【ニューヨーク=山内菜穂子】高インフレが長期化する米国で人々の老後の見通しが厳しくなっている。米民間調査によると、退職予定年齢は64歳と2021年の調査より1.4歳上昇した。退職時期を遅らせる理由として、貯蓄の必要性や医療費の上昇への懸念が上位にあがった。
米金融サービス会社のノースウェスタン・ミューチュアルが25日、米国の成人2381人を対象に2月に実施した調査を公表した。
快適な老後のために必要と考える資金が増える一方で、退職時の貯蓄は減少していることもわかった。快適な老後を過ごすために必要な蓄えは125万ドル(約1億8000万円)と21年に比べ20%増えた。
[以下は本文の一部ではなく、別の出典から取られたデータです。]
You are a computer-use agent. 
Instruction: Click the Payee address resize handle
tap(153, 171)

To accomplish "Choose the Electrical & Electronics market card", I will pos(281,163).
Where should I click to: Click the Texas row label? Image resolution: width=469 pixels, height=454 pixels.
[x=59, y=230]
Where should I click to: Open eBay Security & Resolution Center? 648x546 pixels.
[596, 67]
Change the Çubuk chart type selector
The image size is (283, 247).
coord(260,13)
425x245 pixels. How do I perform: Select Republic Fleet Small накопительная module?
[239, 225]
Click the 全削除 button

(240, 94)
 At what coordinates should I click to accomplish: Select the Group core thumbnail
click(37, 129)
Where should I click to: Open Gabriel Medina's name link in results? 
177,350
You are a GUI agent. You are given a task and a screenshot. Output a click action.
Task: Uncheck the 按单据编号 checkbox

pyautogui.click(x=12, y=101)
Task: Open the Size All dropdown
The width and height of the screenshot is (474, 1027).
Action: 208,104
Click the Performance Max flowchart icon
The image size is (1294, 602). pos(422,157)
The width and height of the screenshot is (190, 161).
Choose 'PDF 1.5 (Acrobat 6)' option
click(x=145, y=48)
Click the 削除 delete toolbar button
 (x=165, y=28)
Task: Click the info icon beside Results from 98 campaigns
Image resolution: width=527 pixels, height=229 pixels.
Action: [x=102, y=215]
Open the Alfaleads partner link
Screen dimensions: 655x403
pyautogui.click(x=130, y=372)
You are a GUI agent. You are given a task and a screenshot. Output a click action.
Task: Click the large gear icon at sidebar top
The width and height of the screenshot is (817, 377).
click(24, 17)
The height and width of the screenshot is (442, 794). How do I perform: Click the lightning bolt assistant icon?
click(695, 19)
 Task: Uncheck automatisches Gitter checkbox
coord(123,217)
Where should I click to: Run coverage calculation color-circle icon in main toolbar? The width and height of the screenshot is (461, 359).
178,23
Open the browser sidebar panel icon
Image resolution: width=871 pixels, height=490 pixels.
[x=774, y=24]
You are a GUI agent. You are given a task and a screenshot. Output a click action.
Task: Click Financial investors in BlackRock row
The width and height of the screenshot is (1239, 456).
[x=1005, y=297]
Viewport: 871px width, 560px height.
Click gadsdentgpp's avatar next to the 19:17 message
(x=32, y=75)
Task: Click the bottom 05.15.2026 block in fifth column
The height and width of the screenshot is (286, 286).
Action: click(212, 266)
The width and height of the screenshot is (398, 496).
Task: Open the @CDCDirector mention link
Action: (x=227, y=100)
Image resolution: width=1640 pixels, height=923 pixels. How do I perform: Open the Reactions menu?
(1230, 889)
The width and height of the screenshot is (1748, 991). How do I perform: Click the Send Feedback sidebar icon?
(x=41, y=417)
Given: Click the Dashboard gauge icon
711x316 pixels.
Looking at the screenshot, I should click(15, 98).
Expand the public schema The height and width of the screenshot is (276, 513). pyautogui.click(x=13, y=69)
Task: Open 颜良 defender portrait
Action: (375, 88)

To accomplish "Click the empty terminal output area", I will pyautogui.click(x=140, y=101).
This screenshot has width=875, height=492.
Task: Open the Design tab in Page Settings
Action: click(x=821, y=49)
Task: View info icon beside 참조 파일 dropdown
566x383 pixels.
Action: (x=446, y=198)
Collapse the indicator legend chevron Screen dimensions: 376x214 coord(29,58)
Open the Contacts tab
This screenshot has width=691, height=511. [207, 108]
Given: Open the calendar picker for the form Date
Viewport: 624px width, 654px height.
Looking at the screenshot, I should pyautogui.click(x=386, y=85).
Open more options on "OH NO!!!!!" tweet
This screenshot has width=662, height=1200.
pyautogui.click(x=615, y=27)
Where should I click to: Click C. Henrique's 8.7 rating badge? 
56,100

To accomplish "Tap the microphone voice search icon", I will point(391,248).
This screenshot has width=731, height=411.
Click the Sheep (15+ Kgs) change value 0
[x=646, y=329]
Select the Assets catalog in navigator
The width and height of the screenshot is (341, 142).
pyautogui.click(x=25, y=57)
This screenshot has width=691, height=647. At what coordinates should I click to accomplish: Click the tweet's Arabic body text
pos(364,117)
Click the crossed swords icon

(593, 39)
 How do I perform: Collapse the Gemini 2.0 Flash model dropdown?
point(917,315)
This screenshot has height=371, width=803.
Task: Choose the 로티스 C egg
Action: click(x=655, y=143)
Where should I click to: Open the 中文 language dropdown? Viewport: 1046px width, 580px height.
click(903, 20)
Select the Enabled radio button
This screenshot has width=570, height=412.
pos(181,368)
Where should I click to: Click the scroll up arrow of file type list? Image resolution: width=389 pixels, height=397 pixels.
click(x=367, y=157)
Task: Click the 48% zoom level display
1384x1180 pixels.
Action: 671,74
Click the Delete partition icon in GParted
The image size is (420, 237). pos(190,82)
一方で退職時の平均貯蓄額は11%減の8万6869ドルと乖離(かいり)が目立つ。
同社は「インフレの高まりや金融市場の変動により、多くの人にとって先行きが不透明な時期が続いている」と指摘。さらに新型コロナウイルス禍から日常が戻るにつれて家計の支出が増えていることも老後の見通しに影響しているとみている。
米国内のインフレは高止まりが続いている。米商務省が28日発表した9月の個人消費支出(PCE)物価指数は前年同月比で6.2%上昇した。伸びは8月と同じだった。